Meredyce ne put lui en vouloir bien longtemps et lui sourit, incapable de résister plus longtemps.

- Oui mais n'oublie pas qu'il y a des personnes qui n'aspirent pas à la même chose, lui dit-elle gentiment en lui embrassant la joue.

Boudeuse, Betty quitta son appartement pour rejoindre le sien. Ce fut qu'après son départ que Meredyce reprit l'expression d'une jeune femme triste en quête d'une nouvelle vie.

~

- Je veux changer tout le décor de ce bureau, le moderniser, déclara Klaus en se passant une main furtive sur le visage en reniflant.

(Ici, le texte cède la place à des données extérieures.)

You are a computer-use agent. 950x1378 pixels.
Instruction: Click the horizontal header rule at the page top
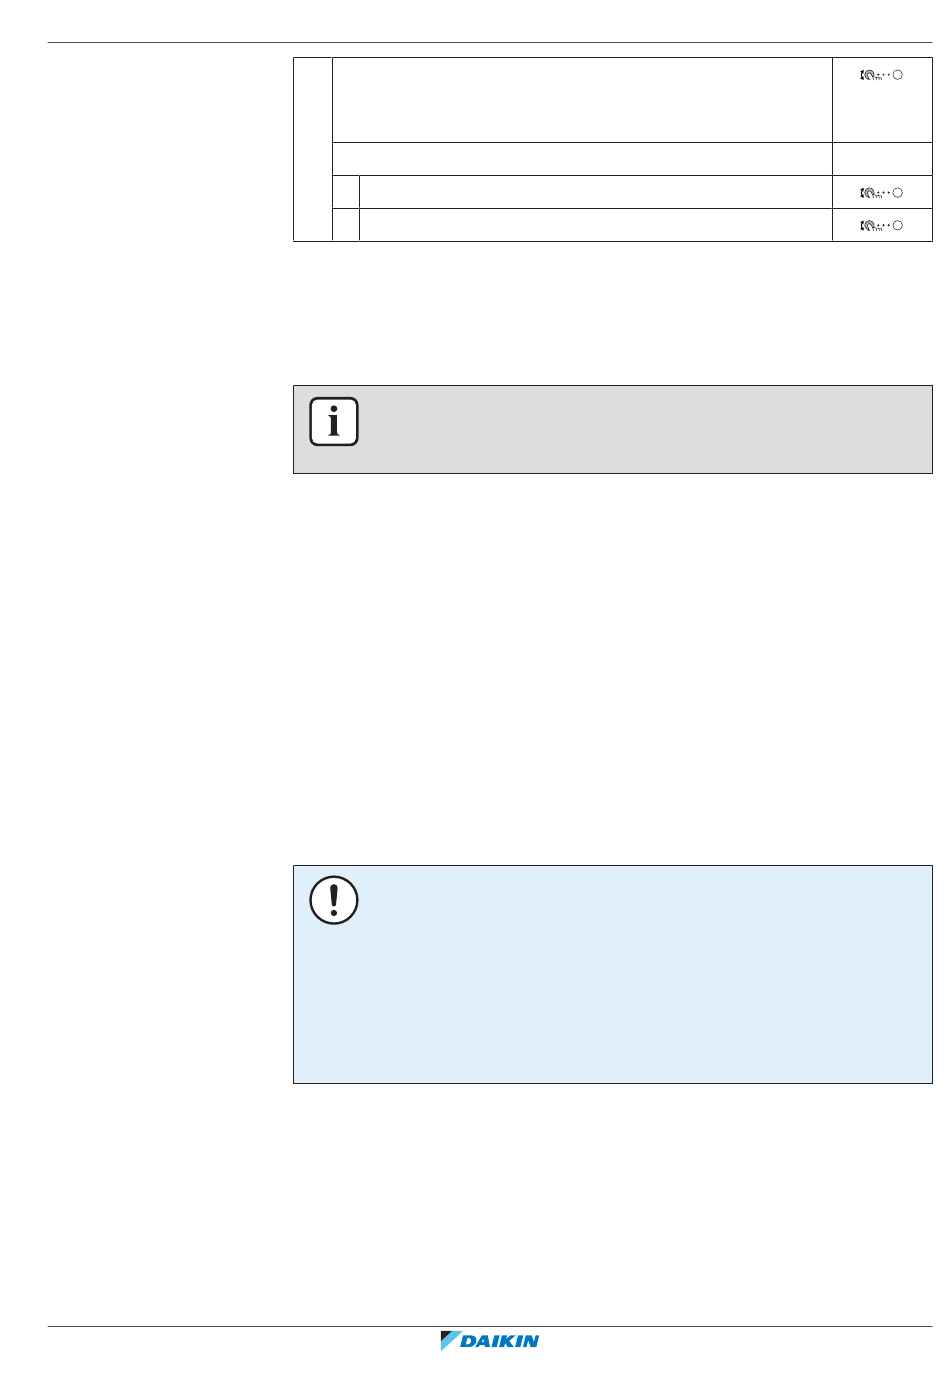tap(490, 42)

Klaus avait passé une nuit blanche allongé sur le canapé de son bureau les yeux rivés sur le plafond. Il avait réfléchi toute la nuit à une façon de moderniser son bureau et l'entreprise. Il avait consulté tout les comptes de la boîte, de ses clubs encore en activités, contacter un cadre publicitaire au aurore, chercher un nouvel endroit où vivre dans des tons aussi sombre que l'aura qui flottait tout autour de lui.

- Klaus, s'inquiète Tyler ; Tu viens de sortir de cinq ans de prison, tu es sûr que tu n'as pas besoin de repos.

- Le repos ne me mènera à rien, seulement à une perte totale de contrôle or je ne peux pas me le permettre j'en ai besoin.

Devant le calme olympique dont il avait fait preuve pour justifier son insatiable besoin de tout réformer, son ami ne broncha pas.

- J'ai ton anonyme.

Stupéfait, Klaus tourna sa tête vers lui.

- Si vite ?

Tyler hocha de la tête et baissa les rideaux en fer pour plonger la pièce dans l'obscurité.

- Tu es prêt ? S'informa Tyler en branchant un rétroprojecteur.